PASSAGE PROVIDED
"""
We waited and shortly, Asha met us and let us to her home. She sat across from us telling about her work as a community correspondent. This work was empowering to her. She married early and did not finish her education so she emphasized the importance of education with her children. Being a community correspondent gives her the flexibility to take care of her family and work a schedule that does not cause her to compromise her domestic work.
This was something that we noticed with multiple female community correspondents. They mentioned that they appreciated the flexibility to complete their VV work after completing their domestic work. Asha shared that her husband often went with her to government meetings and community events. This is, perhaps, a benefit in speaking in different areas.
Obstacles of Community Media in Rural Villages
We met Guddi and her husband near a train station in Sitamarhi. We had a plan to do a screening for one of the communities that she worked with. Guddi explained that in addition to VV work, she worked in a hospital and that her work with VV was helpful. Although many boasted of getting involved with VV for noble causes, Guddi shared that although she believes the work is for a good cause, the money was a key factor for why she does the work. Guddi’s husband accompanies her to many of her community screenings and he supported her throughout the process. We arrived in the village and began the set up for the screening. People began to gather and we could sense the anticipation from the crowd. We realized that we did not have the appropriate cord to connect the projector but at this point, we knew that there was no turning back–the group was so excited we knew we had to figure out a way to share the video. One of the men from the village brought the appropriate equipment and right as we complete the setup, the power in the village went out. Me and one of my colleagues decided to make animal sounds to entertain the children. After several minutes, the power finally came back and we were able to share videos with the group.
"""
PROVIDED INFORMATION
"""
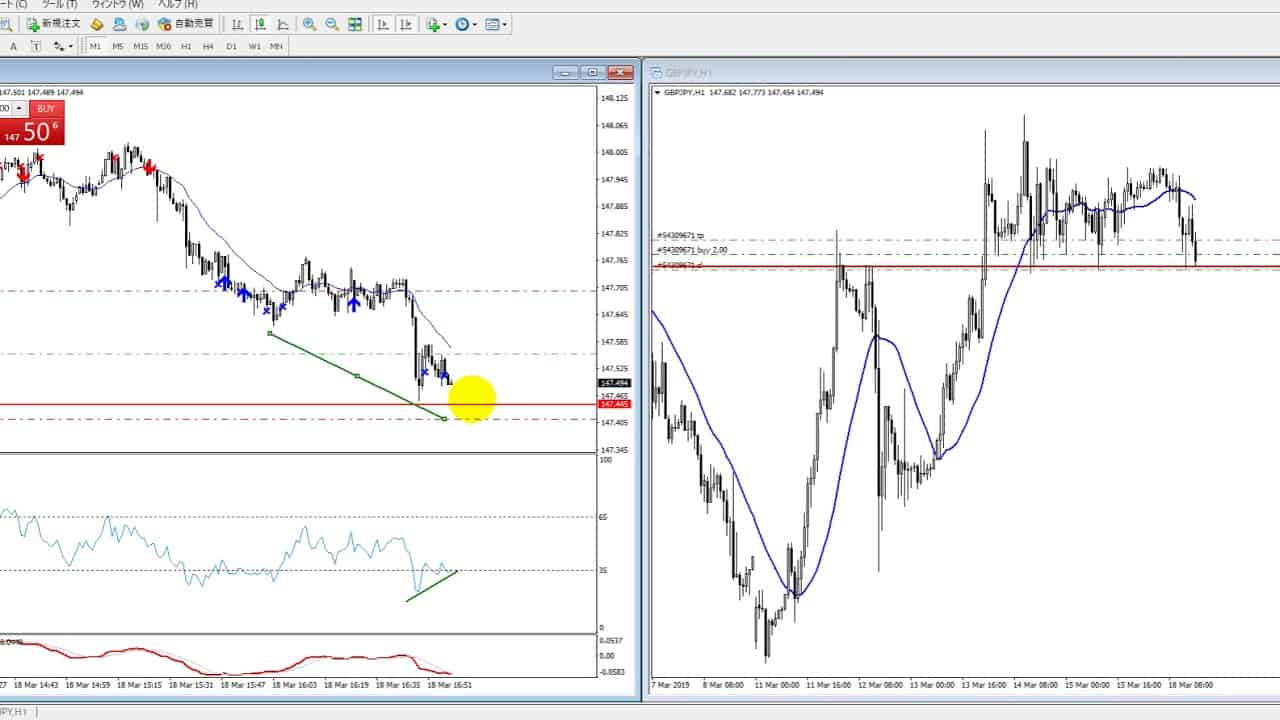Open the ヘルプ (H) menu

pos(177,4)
"""
"""
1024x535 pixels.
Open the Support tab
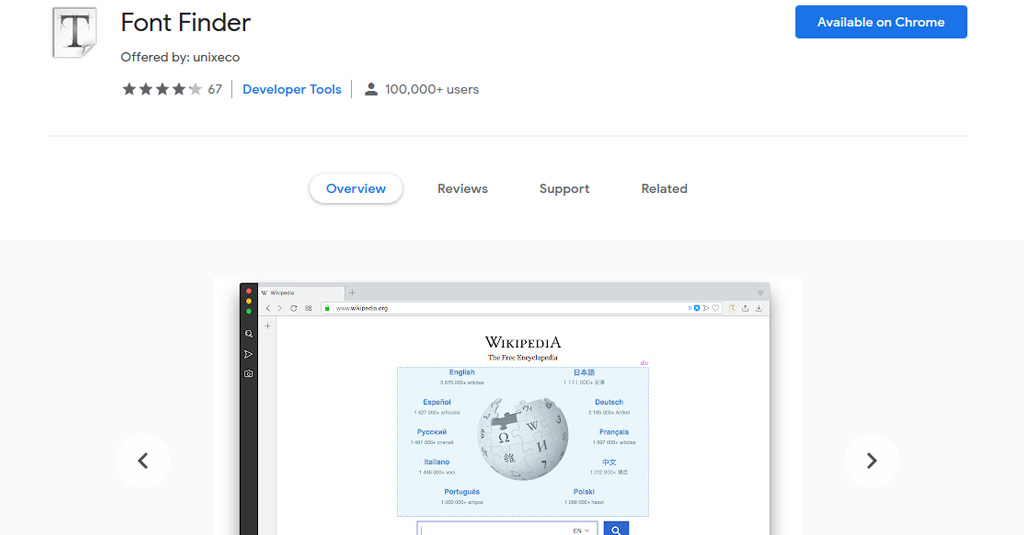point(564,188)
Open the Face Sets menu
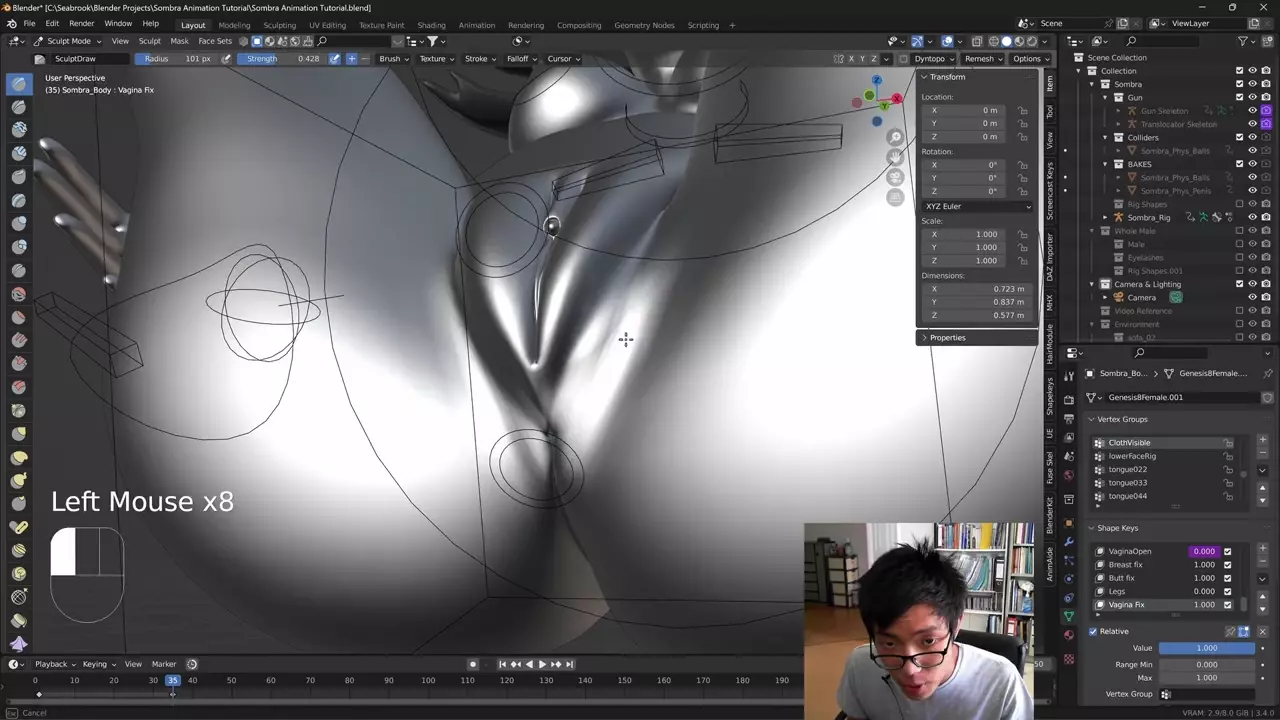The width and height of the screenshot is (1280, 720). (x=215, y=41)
"""
TASKS TO PERFORM
(A) Decide whether each statement below agrees with the passage about community correspondents. For each one, answer yes or no and quote the exact words from the passage that settle it.
(i) Asha finished her education before she married.
(ii) Guddi said that money was a key factor in why she does the work.
(iii) A woman from the village brought the equipment needed to connect the projector.
(B) Take the passage about community correspondents further, starting right after its final sentence.

PER-TASK OUTPUTS
(A)
(i) No: "She married early and did not finish her education"
(ii) Yes: "the money was a key factor for why she does the work"
(iii) No: "One of the men from the village brought the appropriate equipment"

(B)
As with any type of technology, there is always the possibility of technical difficulties but when you factor in the nuances of a rural Indian village, the possibilities are exponentially amplified.
Empowered through Community Media
Community Media serves as an “ears on the ground” means to address critical issues such as entitlement violations and corruption. Video is an evidentiary tool that can act as an indisputable means of translating what is actually happening in villages and communities in comparison to what is being reported in statistics. VV could easily use a person from outside the community to cover stories and this would probably be easier because they would not have to necessarily train the reporters and could utilize someone who is already trained in journalism, a college student perhaps. However, VV believes this would create a dependent community versus and an empowered community and the solution is in empowered communities. It is not just a means to an end for Video Volunteers but the “means” of using Community Correspondents is also an intentional strategy to empower individuals. Having an opportunity to meet Community Correspondents in Bihar and hear the array of perspective and experience definitely helped me to better understand the experiences of VV’s Community Correspondents.